Copy the lines below word for word, from the line that contains "coordinates (1170, 59)." through the line that contains "Looking at the image, I should click on (775, 178).", and include both of those lines.

────────────────────────────────────────

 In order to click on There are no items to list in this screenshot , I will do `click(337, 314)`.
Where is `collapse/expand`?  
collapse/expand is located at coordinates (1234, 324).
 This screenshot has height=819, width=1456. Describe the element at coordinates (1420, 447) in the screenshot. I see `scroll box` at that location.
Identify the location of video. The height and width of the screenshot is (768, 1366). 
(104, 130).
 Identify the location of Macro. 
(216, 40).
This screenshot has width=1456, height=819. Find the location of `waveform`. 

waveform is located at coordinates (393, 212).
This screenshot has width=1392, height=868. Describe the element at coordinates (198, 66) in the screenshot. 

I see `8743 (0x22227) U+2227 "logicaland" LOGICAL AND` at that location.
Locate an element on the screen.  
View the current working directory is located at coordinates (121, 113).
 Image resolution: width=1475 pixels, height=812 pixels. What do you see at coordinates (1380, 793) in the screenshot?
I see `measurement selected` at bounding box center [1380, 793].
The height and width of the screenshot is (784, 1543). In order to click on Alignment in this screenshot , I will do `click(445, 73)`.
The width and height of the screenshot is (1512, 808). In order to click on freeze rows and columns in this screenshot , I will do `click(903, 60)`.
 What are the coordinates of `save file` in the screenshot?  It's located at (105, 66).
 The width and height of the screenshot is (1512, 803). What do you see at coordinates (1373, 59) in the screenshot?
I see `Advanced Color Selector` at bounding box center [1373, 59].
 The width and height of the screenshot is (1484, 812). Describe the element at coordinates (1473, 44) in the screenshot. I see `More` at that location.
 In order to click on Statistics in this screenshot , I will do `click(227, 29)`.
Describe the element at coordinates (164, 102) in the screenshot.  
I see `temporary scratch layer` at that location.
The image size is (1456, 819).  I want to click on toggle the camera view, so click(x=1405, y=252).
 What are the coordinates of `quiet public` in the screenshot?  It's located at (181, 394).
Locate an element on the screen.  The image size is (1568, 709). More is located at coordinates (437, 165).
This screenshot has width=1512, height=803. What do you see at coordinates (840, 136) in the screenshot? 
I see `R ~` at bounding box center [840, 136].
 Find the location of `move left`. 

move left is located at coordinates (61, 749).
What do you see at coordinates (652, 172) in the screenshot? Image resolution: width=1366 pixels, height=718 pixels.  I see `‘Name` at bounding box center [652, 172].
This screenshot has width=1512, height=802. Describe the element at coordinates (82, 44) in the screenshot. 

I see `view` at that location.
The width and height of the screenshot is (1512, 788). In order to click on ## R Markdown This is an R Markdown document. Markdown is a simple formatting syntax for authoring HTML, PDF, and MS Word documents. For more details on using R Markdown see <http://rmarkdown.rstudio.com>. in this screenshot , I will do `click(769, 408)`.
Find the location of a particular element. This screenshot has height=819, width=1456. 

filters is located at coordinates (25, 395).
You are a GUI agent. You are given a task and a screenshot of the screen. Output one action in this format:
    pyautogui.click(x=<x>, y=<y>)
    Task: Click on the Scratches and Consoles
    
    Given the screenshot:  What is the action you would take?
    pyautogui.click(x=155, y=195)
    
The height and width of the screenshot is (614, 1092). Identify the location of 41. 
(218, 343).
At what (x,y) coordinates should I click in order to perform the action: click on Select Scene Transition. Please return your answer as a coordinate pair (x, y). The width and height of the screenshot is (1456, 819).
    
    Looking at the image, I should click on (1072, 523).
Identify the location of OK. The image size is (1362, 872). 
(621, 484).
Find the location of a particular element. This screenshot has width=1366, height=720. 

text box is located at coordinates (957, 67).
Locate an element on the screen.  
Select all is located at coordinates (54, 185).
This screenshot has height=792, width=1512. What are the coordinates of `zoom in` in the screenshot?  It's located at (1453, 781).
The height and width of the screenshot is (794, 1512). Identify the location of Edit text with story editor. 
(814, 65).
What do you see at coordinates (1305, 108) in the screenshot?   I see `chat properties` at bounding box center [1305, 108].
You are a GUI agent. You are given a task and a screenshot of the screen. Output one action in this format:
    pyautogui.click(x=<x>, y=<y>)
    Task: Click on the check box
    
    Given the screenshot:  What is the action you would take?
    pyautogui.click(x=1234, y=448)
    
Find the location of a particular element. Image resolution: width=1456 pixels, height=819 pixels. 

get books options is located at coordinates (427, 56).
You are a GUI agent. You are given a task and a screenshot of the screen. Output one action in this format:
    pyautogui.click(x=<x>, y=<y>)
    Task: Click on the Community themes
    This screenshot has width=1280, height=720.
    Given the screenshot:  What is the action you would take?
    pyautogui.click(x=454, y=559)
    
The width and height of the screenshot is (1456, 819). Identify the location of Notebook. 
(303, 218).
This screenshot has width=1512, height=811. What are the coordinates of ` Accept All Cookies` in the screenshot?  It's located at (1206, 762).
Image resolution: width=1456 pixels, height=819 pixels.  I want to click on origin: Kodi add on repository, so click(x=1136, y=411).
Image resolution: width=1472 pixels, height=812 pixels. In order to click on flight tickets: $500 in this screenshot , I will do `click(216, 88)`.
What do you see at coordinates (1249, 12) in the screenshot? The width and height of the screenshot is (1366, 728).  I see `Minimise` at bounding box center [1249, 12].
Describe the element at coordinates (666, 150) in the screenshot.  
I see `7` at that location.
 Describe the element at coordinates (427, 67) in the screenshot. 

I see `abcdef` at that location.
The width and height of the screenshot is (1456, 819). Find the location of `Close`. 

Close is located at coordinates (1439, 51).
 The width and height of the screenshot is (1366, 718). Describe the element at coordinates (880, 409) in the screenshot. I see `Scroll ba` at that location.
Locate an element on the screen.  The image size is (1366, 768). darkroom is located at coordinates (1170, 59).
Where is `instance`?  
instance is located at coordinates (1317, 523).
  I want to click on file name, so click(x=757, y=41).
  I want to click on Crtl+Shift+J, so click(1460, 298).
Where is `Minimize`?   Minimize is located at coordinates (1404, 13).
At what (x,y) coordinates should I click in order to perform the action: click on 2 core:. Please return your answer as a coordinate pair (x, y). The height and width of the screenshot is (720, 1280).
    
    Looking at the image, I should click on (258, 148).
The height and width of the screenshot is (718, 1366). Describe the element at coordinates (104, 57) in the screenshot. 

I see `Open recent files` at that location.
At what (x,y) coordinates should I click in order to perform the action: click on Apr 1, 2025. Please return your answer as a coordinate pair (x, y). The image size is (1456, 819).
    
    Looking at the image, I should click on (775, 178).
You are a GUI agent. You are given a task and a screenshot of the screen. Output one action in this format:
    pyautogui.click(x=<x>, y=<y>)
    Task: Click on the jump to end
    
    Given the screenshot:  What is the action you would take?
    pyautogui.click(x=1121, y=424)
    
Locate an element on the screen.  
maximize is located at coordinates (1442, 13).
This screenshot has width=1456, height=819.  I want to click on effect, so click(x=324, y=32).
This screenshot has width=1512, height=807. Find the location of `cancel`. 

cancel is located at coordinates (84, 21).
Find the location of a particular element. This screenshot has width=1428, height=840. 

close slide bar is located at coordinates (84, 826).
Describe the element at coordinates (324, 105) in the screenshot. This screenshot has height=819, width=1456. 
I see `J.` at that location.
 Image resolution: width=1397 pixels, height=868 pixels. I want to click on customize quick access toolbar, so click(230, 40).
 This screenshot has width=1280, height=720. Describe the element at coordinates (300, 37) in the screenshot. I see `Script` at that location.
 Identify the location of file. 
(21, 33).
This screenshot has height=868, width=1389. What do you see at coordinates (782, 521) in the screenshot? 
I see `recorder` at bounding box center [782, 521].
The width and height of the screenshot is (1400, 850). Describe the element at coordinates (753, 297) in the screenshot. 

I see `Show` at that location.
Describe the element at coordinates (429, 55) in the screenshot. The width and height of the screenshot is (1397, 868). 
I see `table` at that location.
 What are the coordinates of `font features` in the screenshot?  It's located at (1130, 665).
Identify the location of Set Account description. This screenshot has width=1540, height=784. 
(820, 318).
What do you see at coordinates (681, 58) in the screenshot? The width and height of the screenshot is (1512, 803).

────────────────────────────────────────

» **Answer to the exercise**:
Locate an element on the screen.  The image size is (1366, 768). darkroom is located at coordinates (1170, 59).
Where is `instance`?  
instance is located at coordinates (1317, 523).
  I want to click on file name, so click(x=757, y=41).
  I want to click on Crtl+Shift+J, so click(1460, 298).
Where is `Minimize`?   Minimize is located at coordinates (1404, 13).
At what (x,y) coordinates should I click in order to perform the action: click on 2 core:. Please return your answer as a coordinate pair (x, y). The height and width of the screenshot is (720, 1280).
    
    Looking at the image, I should click on (258, 148).
The height and width of the screenshot is (718, 1366). Describe the element at coordinates (104, 57) in the screenshot. 

I see `Open recent files` at that location.
At what (x,y) coordinates should I click in order to perform the action: click on Apr 1, 2025. Please return your answer as a coordinate pair (x, y). The image size is (1456, 819).
    
    Looking at the image, I should click on (775, 178).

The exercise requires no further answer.